When humans are stressed, our bodies react with physical, mental and emotional responses. The same goes for beef calves that experience stressors such as hauling, handling or food and water deprivation. In cattle, these factors can lead to “shrink,” or weight loss that occurs from the time an animal leaves one location and is weighed at another.
The amount of shrink a calf experiences increases along with the number and duration of the stressors (see chart at right).
Managing shrink has implications on your calves’ health and profit potential, as demonstrated by a recent study by the University of Florida Institute of Food and Agricultural Sciences Extension. Shrink was measured in stocker calves after weaning in two separate years. The amount of shrink in one day amounted to 3.5 percent and 3.9 percent respectively, similar to the amount of shrink after eight hours of standing in a dry lot. In both years, calves did not regain their off-pasture weaning weight until day 14, even though they were offered high-quality hay and a pelleted supplement. The shrink was associated not only with a dietary change but also with handling, change in environment and tissue loss from stress.
In the second year of the study, the calves were also backgrounded for 50 days and transported 1,000 miles over 24 hours. These calves were unable to regain the lost body weight within 14 days, despite adequate access to hay, supplement and water. The amount of shrink increased because feed and water removal was coupled with the stress of transit.
How does shrink affect price? The appearance of calves at market can most certainly affect the bid. University of Arkansas data indicates that buyers adjust the price per pound based on an estimate of shrink to follow the purchase. Shrunk cattle received $3 to $8 greater sale prices compared to average fill calves. In contrast, calves that were full or very full were discounted $3 to $24 from the base selling price received by average fill calves.
Many different factors can affect shrink, but these have the most impact:
- Transportation time: Studies show calves will shrink about 1 percent per hour for the first three to four hours, then 0.25 percent per hour for the next eight to 10 hours (e.g. 8 percent shrink in 16 hours).

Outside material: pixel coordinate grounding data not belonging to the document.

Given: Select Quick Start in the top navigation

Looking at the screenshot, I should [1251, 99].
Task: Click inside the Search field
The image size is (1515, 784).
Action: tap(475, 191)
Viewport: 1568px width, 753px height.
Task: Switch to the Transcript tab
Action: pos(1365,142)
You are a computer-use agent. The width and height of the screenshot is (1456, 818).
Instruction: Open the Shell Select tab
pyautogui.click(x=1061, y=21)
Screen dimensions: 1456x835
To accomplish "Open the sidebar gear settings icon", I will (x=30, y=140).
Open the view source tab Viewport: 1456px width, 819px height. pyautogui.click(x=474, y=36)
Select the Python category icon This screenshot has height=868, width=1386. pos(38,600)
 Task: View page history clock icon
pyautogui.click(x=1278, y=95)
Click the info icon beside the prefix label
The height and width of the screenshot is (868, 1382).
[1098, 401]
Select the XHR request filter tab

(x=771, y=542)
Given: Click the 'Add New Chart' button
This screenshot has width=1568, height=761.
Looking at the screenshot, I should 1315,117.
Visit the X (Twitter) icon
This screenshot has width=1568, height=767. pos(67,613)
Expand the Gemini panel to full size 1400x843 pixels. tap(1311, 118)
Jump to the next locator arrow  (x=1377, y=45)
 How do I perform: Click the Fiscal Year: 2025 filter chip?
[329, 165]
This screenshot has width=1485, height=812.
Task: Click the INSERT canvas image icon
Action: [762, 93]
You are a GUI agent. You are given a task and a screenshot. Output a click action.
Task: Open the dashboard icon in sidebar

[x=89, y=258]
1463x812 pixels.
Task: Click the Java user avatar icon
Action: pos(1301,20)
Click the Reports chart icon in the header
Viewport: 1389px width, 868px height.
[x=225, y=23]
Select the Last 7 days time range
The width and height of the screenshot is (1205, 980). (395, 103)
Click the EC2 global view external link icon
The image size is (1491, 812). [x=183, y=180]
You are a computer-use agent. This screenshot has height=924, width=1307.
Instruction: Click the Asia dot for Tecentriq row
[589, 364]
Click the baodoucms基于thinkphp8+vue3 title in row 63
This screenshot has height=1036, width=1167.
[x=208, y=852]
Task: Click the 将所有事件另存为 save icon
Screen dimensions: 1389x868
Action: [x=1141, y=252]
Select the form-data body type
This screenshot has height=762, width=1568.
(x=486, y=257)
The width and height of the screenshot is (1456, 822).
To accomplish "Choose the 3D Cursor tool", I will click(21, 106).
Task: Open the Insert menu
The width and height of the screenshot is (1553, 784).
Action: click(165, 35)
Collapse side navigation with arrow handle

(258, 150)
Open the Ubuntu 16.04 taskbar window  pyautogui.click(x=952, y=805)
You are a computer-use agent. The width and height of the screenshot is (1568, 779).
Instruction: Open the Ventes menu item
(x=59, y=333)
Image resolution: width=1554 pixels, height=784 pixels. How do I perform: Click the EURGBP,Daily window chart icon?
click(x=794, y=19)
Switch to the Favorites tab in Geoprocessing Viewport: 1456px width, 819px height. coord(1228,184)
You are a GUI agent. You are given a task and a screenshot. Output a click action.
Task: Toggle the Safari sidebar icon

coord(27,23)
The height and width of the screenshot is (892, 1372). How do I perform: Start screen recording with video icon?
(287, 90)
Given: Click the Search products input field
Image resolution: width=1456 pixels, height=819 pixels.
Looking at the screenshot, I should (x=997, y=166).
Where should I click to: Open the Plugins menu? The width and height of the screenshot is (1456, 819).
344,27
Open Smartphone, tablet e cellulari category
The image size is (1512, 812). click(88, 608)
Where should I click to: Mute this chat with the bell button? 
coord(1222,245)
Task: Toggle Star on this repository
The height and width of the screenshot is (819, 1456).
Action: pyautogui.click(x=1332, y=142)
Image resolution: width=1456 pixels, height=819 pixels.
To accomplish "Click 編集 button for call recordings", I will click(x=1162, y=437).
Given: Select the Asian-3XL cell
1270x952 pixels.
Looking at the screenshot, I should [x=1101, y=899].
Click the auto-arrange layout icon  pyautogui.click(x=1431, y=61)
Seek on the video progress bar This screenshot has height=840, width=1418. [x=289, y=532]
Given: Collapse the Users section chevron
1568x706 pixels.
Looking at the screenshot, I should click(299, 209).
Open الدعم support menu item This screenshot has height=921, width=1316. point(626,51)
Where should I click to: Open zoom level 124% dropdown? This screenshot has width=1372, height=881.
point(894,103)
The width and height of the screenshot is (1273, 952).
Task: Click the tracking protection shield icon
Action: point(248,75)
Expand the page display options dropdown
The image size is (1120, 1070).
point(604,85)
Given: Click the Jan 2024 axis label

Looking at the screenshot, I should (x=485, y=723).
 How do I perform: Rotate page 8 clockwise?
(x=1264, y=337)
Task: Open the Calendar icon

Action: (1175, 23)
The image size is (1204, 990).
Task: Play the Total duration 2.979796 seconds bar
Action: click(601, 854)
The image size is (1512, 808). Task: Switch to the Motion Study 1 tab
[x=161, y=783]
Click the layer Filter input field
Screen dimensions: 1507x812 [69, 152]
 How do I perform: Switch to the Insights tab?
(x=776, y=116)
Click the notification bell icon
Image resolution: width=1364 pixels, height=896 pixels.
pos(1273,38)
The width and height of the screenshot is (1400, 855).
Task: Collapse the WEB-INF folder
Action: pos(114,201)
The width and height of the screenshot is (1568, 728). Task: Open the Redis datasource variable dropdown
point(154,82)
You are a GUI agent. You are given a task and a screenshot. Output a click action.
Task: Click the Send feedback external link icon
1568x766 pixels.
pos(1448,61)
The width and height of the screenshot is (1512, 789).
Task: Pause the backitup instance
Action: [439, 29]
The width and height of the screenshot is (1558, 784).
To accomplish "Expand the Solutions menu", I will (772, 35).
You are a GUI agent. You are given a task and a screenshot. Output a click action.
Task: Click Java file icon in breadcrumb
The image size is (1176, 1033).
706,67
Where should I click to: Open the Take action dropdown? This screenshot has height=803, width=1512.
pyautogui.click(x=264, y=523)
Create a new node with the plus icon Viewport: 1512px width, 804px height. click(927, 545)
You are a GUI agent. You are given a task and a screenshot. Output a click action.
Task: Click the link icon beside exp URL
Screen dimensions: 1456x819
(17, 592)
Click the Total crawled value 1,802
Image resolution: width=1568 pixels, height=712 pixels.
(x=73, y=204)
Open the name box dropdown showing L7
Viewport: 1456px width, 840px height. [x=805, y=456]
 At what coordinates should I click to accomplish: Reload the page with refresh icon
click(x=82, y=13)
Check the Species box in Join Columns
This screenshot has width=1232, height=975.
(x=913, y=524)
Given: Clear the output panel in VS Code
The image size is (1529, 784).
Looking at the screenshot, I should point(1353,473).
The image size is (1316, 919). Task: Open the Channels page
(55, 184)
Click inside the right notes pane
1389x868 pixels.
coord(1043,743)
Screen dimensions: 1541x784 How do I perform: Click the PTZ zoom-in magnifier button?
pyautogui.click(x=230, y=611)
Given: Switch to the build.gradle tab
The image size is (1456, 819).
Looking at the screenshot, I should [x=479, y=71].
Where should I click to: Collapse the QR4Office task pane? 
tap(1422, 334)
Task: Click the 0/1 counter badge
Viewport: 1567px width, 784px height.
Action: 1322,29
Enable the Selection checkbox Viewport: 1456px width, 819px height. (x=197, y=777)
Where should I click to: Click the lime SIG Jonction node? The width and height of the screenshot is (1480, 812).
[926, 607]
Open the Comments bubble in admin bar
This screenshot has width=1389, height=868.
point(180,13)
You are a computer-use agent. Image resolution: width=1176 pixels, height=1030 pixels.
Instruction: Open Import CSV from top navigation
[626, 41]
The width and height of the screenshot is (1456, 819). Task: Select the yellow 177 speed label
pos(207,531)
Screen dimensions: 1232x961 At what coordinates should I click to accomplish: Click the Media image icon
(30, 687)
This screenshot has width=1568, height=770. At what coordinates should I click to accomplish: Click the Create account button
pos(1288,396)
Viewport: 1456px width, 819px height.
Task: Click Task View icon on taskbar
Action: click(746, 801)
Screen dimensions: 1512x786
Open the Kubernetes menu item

- Amount of fill: Diets low in dry matter and high in moisture result in a greater shrinkage, such as stockers on wheat pasture, whereas drier diets lead to slower weight loss and less shrink.
- Body condition/weight: Typically, fatter cattle will not shrink as much as cattle with less body fat. Fat contains less water than lean muscle tissue, so lower amounts of metabolic- tissue water is lost to shrink.
- Season: Higher temperatures induce a greater stress response in cattle and thus a greater shrink response. In hot weather, cattle lose more water through heavy breathing and greater maintenance energy expenditure than during cool temperatures.
- Handling: Cattle shrink less when they are handled in a quiet manner using good Beef Quality Assurance practices.
Yes, shrink happens, but anything producers can do to minimize animal stress—and the resulting weight loss—protects the value of the calf when it is sold.